2. Visual Priming Reduces Cognitive Load
The CV preprocessing acts like selective attention. The model doesn't waste capacity parsing irrelevant diagram elements.
Analogy: A highlighted textbook vs. a wall of unmarked text.
3. Structured Output Eliminates Variability
Without schema enforcement, every response is a surprise. With Pydantic, you know exactly what you're getting.
Analogy: A tax form vs. a blank page that says "describe your income."
What You Can Apply Today
For Any Document Extraction Project
-
Don't start with the LLM. Use CV to preprocess and highlight key regions first.
-
Build a diverse example set.
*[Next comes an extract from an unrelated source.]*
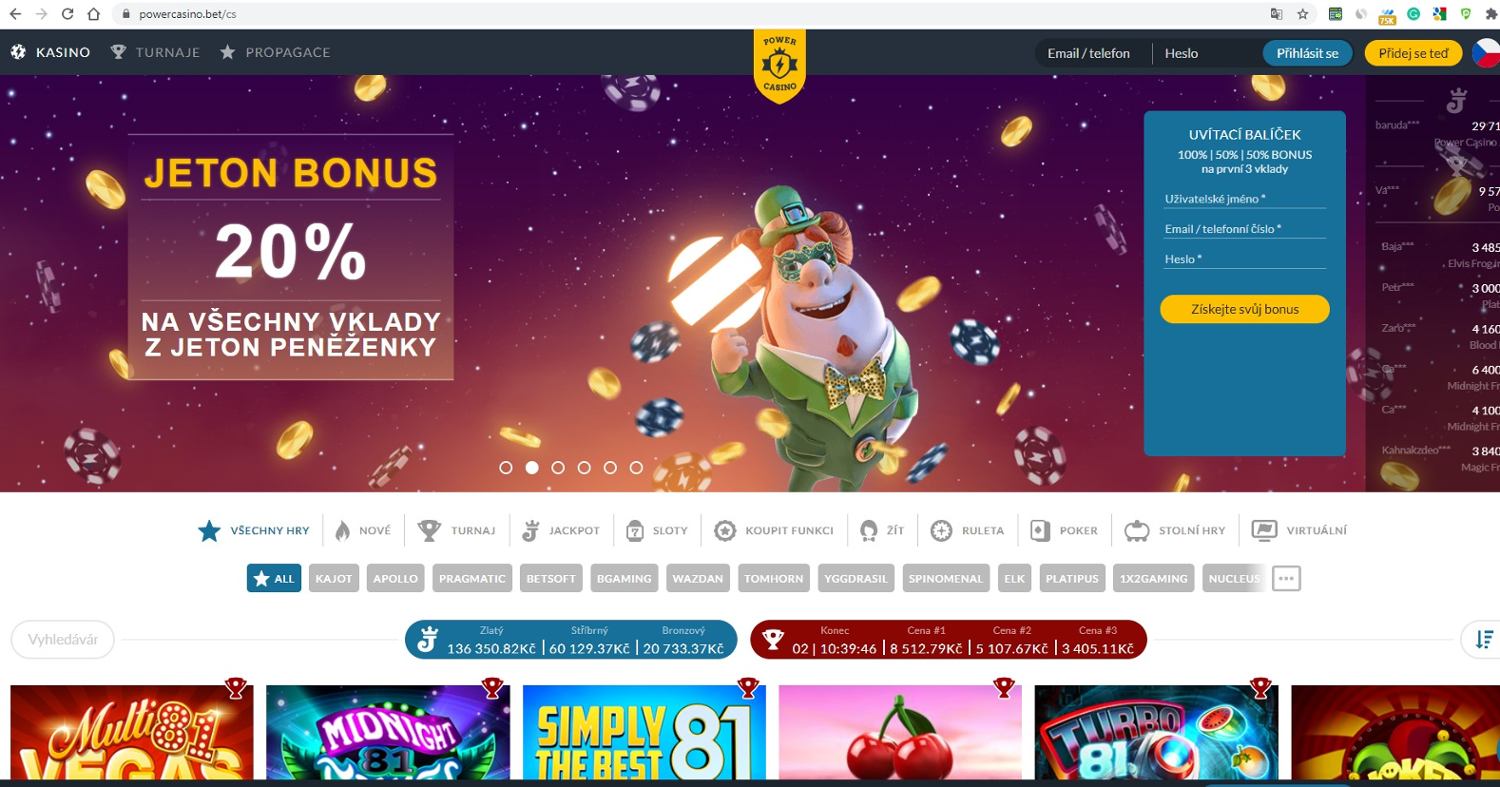Screen dimensions: 1500x787
Task: Switch to the first banner slide dot
Action: (506, 467)
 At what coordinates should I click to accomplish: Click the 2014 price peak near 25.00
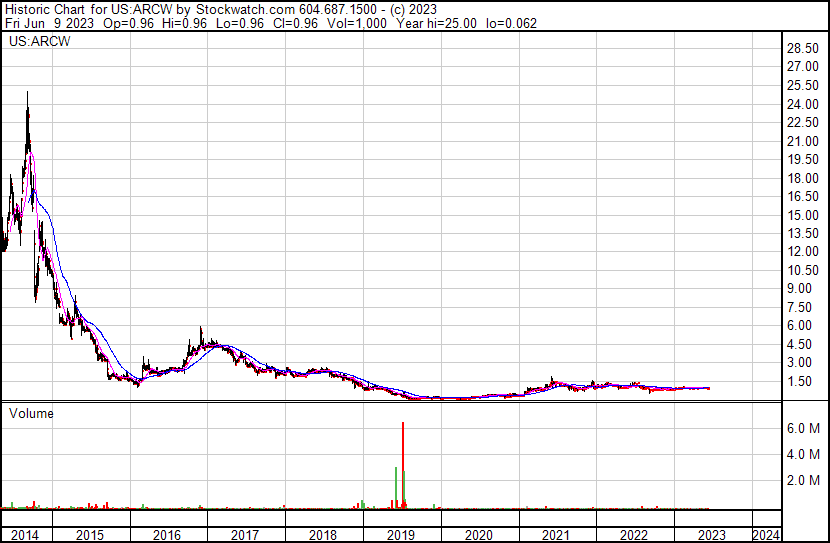[x=28, y=95]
Cover edge cases, not just happy paths. 4-6 high-quality examples beats 20 mediocre ones.
-
Enforce structure. Use Pydantic, Zod, or JSON Schema. Never trust free-form LLM output in production.
-
Measure properly. Track exact match rate AND field-level accuracy. They tell different stories.
When to Use This Approach
| Use Case | Expected Improvement |
|---|---|
| Technical drawings | 30-40% accuracy boost |
| Medical forms | 20-35% accuracy boost |
| Financial documents | 25-40% accuracy boost |
| Handwritten forms | 15-30% accuracy boost |
The Technical Stack
| Component | Tool | Why |
|---|---|---|
| LLM | Google Gemini 2.5 Pro | Best multimodal performance for technical docs |
| CV Model | Roboflow (custom trained) | Fast inference, easy annotation |
| Framework | LangChain | Structured output support |
| Validation | Pydantic v2 | Strict mode, great error messages |
| Deployment | FastAPI + Modal | Serverless, auto-scaling |
Results Summary
| Before | After | Impact |
|---|---|---|
| 18.2% exact match | 54.5% exact match | 3x improvement |
| Inconsistent JSON | Guaranteed schema | Zero parsing errors |
| Manual review required | Automated pipeline | Hours saved daily |
| Prototype quality | Production ready | Deployed to client |
This approach transformed an experimental failure into a production system processing hundreds of documents daily.